- _PROBLEM TO SOLVE_
Provide an exact transcription of all the records.

******

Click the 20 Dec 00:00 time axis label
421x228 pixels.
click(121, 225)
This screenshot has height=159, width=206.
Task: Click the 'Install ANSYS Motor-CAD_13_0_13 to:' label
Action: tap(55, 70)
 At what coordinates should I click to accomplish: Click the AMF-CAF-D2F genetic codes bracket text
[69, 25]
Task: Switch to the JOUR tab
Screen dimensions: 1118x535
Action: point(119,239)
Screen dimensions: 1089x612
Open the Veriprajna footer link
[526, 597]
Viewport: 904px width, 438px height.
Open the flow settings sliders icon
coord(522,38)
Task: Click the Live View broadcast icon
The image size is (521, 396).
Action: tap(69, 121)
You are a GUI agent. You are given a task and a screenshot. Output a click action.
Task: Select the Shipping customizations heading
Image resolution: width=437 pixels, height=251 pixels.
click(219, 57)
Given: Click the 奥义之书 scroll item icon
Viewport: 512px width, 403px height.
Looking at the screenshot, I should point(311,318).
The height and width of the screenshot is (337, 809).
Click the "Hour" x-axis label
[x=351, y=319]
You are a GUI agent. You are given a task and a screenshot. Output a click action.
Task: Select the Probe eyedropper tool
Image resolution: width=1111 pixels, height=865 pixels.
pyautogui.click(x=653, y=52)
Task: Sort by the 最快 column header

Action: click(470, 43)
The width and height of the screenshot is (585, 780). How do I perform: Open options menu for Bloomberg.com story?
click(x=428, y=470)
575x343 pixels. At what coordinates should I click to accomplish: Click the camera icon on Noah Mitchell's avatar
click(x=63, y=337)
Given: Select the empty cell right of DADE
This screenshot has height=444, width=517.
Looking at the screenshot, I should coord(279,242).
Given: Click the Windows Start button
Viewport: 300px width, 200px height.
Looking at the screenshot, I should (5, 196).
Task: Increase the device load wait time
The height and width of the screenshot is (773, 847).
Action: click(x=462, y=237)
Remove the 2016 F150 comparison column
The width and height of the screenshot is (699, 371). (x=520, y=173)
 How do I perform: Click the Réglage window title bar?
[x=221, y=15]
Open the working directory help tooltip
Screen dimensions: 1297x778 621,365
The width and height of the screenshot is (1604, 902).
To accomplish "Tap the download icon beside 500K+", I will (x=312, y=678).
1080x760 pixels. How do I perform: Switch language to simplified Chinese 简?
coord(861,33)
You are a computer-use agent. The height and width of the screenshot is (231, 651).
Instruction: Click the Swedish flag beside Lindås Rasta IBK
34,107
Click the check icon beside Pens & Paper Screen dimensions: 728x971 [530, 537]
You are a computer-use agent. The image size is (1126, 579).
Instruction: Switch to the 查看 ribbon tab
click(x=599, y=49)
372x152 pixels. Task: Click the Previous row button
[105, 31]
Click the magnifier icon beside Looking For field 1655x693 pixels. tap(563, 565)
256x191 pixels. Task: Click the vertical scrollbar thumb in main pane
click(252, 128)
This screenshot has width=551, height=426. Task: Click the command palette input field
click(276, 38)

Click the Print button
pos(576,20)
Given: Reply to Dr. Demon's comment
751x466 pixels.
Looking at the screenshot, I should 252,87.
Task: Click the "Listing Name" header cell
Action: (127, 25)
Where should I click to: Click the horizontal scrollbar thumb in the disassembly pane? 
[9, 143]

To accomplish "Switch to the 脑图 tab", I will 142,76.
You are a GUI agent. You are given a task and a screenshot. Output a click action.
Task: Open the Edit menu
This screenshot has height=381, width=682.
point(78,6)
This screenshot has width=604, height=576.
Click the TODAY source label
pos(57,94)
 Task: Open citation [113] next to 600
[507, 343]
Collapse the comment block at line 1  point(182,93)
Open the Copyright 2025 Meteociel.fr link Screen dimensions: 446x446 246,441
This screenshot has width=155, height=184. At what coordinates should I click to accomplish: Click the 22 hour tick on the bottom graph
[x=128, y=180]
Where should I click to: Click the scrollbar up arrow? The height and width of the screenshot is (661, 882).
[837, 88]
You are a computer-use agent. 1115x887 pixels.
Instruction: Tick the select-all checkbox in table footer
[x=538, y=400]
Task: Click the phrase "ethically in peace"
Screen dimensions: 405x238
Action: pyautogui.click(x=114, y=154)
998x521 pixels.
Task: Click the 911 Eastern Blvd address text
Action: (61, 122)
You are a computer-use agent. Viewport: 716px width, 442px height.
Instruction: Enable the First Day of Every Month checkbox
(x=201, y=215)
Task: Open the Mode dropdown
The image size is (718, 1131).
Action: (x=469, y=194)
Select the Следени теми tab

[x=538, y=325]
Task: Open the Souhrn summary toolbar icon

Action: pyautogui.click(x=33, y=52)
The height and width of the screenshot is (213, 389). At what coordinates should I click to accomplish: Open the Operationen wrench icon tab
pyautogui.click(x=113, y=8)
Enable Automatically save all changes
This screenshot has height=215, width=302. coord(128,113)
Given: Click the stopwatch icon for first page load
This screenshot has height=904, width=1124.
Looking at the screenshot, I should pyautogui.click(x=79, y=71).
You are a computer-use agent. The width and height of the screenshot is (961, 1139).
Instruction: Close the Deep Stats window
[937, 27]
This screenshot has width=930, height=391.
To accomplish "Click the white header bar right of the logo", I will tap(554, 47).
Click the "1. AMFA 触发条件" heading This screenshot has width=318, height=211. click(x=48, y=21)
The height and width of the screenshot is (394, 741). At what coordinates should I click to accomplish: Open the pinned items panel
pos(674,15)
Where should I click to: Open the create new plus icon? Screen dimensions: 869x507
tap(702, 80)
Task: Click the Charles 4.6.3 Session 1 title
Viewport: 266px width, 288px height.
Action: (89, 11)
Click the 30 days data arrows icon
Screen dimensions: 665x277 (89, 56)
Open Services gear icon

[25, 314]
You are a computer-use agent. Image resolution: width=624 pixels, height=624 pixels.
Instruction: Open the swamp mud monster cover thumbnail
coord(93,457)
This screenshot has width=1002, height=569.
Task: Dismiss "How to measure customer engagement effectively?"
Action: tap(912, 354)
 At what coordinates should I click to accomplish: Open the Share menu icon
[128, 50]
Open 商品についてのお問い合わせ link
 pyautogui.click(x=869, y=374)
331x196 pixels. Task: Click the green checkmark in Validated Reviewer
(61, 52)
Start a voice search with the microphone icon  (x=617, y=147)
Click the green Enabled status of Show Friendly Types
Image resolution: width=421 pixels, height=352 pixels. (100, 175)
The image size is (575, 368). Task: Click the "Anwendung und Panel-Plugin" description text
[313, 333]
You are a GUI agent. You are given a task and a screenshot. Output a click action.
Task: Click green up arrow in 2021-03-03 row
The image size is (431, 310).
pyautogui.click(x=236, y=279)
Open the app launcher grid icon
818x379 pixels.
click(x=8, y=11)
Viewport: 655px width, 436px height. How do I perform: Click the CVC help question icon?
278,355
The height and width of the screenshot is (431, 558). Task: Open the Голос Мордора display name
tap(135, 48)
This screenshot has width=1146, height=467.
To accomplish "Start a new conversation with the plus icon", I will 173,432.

******

- _ANSWER TO THIS PROBLEM_
Click the 20 Dec 00:00 time axis label
421x228 pixels.
click(121, 225)
This screenshot has height=159, width=206.
Task: Click the 'Install ANSYS Motor-CAD_13_0_13 to:' label
Action: tap(55, 70)
 At what coordinates should I click to accomplish: Click the AMF-CAF-D2F genetic codes bracket text
[69, 25]
Task: Switch to the JOUR tab
Screen dimensions: 1118x535
Action: point(119,239)
Screen dimensions: 1089x612
Open the Veriprajna footer link
[526, 597]
Viewport: 904px width, 438px height.
Open the flow settings sliders icon
coord(522,38)
Task: Click the Live View broadcast icon
The image size is (521, 396).
Action: tap(69, 121)
You are a GUI agent. You are given a task and a screenshot. Output a click action.
Task: Select the Shipping customizations heading
Image resolution: width=437 pixels, height=251 pixels.
click(219, 57)
Given: Click the 奥义之书 scroll item icon
Viewport: 512px width, 403px height.
Looking at the screenshot, I should point(311,318).
The height and width of the screenshot is (337, 809).
Click the "Hour" x-axis label
[x=351, y=319]
You are a GUI agent. You are given a task and a screenshot. Output a click action.
Task: Select the Probe eyedropper tool
Image resolution: width=1111 pixels, height=865 pixels.
pyautogui.click(x=653, y=52)
Task: Sort by the 最快 column header

Action: click(470, 43)
The width and height of the screenshot is (585, 780). How do I perform: Open options menu for Bloomberg.com story?
click(x=428, y=470)
575x343 pixels. At what coordinates should I click to accomplish: Click the camera icon on Noah Mitchell's avatar
click(x=63, y=337)
Given: Select the empty cell right of DADE
This screenshot has height=444, width=517.
Looking at the screenshot, I should coord(279,242).
Given: Click the Windows Start button
Viewport: 300px width, 200px height.
Looking at the screenshot, I should (5, 196).
Task: Increase the device load wait time
The height and width of the screenshot is (773, 847).
Action: click(x=462, y=237)
Remove the 2016 F150 comparison column
The width and height of the screenshot is (699, 371). (x=520, y=173)
 How do I perform: Click the Réglage window title bar?
[x=221, y=15]
Open the working directory help tooltip
Screen dimensions: 1297x778 621,365
The width and height of the screenshot is (1604, 902).
To accomplish "Tap the download icon beside 500K+", I will (x=312, y=678).
1080x760 pixels. How do I perform: Switch language to simplified Chinese 简?
coord(861,33)
You are a computer-use agent. The height and width of the screenshot is (231, 651).
Instruction: Click the Swedish flag beside Lindås Rasta IBK
34,107
Click the check icon beside Pens & Paper Screen dimensions: 728x971 [530, 537]
You are a computer-use agent. The image size is (1126, 579).
Instruction: Switch to the 查看 ribbon tab
click(x=599, y=49)
372x152 pixels. Task: Click the Previous row button
[105, 31]
Click the magnifier icon beside Looking For field 1655x693 pixels. tap(563, 565)
256x191 pixels. Task: Click the vertical scrollbar thumb in main pane
click(252, 128)
This screenshot has width=551, height=426. Task: Click the command palette input field
click(276, 38)

Click the Print button
pos(576,20)
Given: Reply to Dr. Demon's comment
751x466 pixels.
Looking at the screenshot, I should 252,87.
Task: Click the "Listing Name" header cell
Action: (127, 25)
Where should I click to: Click the horizontal scrollbar thumb in the disassembly pane? 
[9, 143]

To accomplish "Switch to the 脑图 tab", I will 142,76.
You are a GUI agent. You are given a task and a screenshot. Output a click action.
Task: Open the Edit menu
This screenshot has height=381, width=682.
point(78,6)
This screenshot has width=604, height=576.
Click the TODAY source label
pos(57,94)
 Task: Open citation [113] next to 600
[507, 343]
Collapse the comment block at line 1  point(182,93)
Open the Copyright 2025 Meteociel.fr link Screen dimensions: 446x446 246,441
This screenshot has width=155, height=184. At what coordinates should I click to accomplish: Click the 22 hour tick on the bottom graph
[x=128, y=180]
Where should I click to: Click the scrollbar up arrow? The height and width of the screenshot is (661, 882).
[837, 88]
You are a computer-use agent. 1115x887 pixels.
Instruction: Tick the select-all checkbox in table footer
[x=538, y=400]
Task: Click the phrase "ethically in peace"
Screen dimensions: 405x238
Action: pyautogui.click(x=114, y=154)
998x521 pixels.
Task: Click the 911 Eastern Blvd address text
Action: (61, 122)
You are a computer-use agent. Viewport: 716px width, 442px height.
Instruction: Enable the First Day of Every Month checkbox
(x=201, y=215)
Task: Open the Mode dropdown
The image size is (718, 1131).
Action: (x=469, y=194)
Select the Следени теми tab

[x=538, y=325]
Task: Open the Souhrn summary toolbar icon

Action: pyautogui.click(x=33, y=52)
The height and width of the screenshot is (213, 389). At what coordinates should I click to accomplish: Open the Operationen wrench icon tab
pyautogui.click(x=113, y=8)
Enable Automatically save all changes
This screenshot has height=215, width=302. coord(128,113)
Given: Click the stopwatch icon for first page load
This screenshot has height=904, width=1124.
Looking at the screenshot, I should pyautogui.click(x=79, y=71).
You are a computer-use agent. The width and height of the screenshot is (961, 1139).
Instruction: Close the Deep Stats window
[937, 27]
This screenshot has width=930, height=391.
To accomplish "Click the white header bar right of the logo", I will tap(554, 47).
Click the "1. AMFA 触发条件" heading This screenshot has width=318, height=211. click(x=48, y=21)
The height and width of the screenshot is (394, 741). At what coordinates should I click to accomplish: Open the pinned items panel
pos(674,15)
Where should I click to: Open the create new plus icon? Screen dimensions: 869x507
tap(702, 80)
Task: Click the Charles 4.6.3 Session 1 title
Viewport: 266px width, 288px height.
Action: (89, 11)
Click the 30 days data arrows icon
Screen dimensions: 665x277 (89, 56)
Open Services gear icon

[25, 314]
You are a computer-use agent. Image resolution: width=624 pixels, height=624 pixels.
Instruction: Open the swamp mud monster cover thumbnail
coord(93,457)
This screenshot has width=1002, height=569.
Task: Dismiss "How to measure customer engagement effectively?"
Action: tap(912, 354)
 At what coordinates should I click to accomplish: Open the Share menu icon
[128, 50]
Open 商品についてのお問い合わせ link
 pyautogui.click(x=869, y=374)
331x196 pixels. Task: Click the green checkmark in Validated Reviewer
(61, 52)
Start a voice search with the microphone icon  (x=617, y=147)
Click the green Enabled status of Show Friendly Types
Image resolution: width=421 pixels, height=352 pixels. (100, 175)
The image size is (575, 368). Task: Click the "Anwendung und Panel-Plugin" description text
[313, 333]
You are a GUI agent. You are given a task and a screenshot. Output a click action.
Task: Click green up arrow in 2021-03-03 row
The image size is (431, 310).
pyautogui.click(x=236, y=279)
Open the app launcher grid icon
818x379 pixels.
click(x=8, y=11)
Viewport: 655px width, 436px height. How do I perform: Click the CVC help question icon?
278,355
The height and width of the screenshot is (431, 558). Task: Open the Голос Мордора display name
tap(135, 48)
This screenshot has width=1146, height=467.
To accomplish "Start a new conversation with the plus icon", I will 173,432.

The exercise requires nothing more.